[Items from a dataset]
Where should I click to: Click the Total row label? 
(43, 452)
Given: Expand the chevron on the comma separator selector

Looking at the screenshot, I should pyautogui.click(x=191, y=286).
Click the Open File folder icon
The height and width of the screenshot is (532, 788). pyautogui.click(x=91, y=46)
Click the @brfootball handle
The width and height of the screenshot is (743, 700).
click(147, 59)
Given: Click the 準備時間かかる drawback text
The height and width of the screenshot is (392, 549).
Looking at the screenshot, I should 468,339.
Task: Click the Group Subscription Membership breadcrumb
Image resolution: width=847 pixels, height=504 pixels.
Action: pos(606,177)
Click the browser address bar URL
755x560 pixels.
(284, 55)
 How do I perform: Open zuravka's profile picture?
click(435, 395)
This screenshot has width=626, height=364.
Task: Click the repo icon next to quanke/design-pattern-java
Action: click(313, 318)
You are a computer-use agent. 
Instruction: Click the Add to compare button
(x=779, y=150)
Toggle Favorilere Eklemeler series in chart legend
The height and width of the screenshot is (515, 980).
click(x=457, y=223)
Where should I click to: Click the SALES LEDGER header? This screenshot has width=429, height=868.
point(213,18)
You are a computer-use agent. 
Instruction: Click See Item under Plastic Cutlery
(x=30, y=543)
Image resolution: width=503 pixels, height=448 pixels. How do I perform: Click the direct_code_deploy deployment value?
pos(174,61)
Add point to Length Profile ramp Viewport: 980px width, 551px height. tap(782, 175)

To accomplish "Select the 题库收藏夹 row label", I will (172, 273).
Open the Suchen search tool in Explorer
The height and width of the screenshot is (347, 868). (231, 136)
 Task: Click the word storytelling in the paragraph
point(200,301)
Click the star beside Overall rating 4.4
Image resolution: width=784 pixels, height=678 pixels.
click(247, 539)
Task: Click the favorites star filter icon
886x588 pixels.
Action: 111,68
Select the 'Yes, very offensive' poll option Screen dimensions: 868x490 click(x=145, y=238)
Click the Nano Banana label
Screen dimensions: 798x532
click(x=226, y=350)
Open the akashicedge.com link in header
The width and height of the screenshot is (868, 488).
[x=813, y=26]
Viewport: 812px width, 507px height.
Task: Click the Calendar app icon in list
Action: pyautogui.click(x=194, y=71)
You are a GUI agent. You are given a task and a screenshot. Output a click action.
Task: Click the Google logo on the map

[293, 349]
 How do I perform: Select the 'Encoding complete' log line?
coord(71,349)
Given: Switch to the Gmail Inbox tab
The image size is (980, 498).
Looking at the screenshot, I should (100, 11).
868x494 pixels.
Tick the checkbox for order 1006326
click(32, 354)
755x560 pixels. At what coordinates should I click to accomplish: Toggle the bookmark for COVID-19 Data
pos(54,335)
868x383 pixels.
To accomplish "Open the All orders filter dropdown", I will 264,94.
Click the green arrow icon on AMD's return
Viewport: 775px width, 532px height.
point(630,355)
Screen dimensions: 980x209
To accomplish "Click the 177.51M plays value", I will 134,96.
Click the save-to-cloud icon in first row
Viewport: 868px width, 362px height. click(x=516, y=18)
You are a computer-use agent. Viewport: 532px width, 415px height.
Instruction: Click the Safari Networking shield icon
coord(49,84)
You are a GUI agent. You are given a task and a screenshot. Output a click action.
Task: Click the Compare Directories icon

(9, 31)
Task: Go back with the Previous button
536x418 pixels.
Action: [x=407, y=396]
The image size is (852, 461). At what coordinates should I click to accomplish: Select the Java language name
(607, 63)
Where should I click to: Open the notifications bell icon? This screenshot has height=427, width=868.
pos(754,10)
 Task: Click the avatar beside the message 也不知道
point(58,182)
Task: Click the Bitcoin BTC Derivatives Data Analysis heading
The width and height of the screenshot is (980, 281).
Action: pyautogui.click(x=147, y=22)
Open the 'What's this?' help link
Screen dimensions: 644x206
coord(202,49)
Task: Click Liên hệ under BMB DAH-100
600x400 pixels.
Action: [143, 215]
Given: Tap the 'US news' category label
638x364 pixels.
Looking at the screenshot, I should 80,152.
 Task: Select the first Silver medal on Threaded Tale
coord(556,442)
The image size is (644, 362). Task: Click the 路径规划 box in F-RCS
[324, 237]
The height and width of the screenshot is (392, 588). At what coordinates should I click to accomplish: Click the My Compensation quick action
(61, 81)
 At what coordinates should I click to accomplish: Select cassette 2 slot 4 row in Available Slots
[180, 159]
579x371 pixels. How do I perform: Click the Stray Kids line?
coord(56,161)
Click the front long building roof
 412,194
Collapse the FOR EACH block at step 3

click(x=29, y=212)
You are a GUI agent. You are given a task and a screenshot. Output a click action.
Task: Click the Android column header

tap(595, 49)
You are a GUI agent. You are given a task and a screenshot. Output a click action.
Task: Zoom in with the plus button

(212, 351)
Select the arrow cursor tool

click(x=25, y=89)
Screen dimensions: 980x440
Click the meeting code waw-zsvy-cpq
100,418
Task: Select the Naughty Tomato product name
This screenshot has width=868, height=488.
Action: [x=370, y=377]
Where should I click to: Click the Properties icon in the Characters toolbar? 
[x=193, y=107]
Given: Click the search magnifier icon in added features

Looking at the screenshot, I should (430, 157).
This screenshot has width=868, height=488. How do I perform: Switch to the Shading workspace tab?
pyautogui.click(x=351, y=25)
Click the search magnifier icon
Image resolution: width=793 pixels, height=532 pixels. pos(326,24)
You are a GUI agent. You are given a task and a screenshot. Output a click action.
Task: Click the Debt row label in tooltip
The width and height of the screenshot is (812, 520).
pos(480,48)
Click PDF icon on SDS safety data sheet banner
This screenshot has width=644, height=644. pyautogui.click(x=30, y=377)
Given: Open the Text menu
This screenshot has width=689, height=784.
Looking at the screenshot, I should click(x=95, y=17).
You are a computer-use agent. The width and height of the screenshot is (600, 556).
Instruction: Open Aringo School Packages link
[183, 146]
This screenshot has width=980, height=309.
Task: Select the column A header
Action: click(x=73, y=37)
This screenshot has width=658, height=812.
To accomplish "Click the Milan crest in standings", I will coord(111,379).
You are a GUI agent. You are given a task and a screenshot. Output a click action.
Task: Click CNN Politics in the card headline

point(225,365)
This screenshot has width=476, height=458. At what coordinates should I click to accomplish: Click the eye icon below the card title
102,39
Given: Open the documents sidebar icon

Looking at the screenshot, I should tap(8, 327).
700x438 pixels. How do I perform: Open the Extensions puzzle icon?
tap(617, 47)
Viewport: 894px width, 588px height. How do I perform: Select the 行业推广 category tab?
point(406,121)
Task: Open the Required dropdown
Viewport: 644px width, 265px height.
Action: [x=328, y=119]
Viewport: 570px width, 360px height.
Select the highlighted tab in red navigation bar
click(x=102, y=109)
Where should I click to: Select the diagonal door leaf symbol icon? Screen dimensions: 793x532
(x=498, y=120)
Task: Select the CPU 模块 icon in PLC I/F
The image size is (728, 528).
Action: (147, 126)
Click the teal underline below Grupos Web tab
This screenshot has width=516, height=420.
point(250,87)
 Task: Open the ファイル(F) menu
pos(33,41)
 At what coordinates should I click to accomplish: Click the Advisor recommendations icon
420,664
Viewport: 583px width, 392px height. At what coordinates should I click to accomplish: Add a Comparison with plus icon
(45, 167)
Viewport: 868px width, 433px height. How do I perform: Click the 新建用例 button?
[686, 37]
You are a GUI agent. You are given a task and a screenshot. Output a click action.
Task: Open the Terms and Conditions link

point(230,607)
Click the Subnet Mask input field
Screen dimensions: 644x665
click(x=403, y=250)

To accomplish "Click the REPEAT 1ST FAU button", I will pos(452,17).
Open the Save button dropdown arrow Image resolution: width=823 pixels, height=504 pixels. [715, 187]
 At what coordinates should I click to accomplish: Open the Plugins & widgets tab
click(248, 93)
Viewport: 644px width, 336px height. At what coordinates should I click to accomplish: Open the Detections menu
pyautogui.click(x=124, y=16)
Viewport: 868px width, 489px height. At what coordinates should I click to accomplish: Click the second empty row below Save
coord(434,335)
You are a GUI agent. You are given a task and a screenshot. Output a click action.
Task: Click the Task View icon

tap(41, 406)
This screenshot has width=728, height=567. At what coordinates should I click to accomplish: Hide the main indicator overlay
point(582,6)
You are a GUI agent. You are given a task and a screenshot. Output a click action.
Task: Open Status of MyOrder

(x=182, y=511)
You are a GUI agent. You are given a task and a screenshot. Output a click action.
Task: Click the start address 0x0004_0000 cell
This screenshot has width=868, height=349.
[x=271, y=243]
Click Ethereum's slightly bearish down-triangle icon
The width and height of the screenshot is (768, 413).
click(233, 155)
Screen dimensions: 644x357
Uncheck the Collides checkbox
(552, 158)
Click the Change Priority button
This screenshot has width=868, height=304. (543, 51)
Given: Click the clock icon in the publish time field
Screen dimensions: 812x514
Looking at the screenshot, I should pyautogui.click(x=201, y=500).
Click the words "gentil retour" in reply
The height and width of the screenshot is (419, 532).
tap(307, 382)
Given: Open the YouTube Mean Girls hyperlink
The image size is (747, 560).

WHAT THE TASK REQUIRES: Take every line above where "computer" appears and copy it.

ANSWER SECTION:
You are a computer-use agent. 
You are a computer-use agent. 
You are a computer-use agent. Viewport: 532px width, 415px height.
You are a computer-use agent. The width and height of the screenshot is (600, 556).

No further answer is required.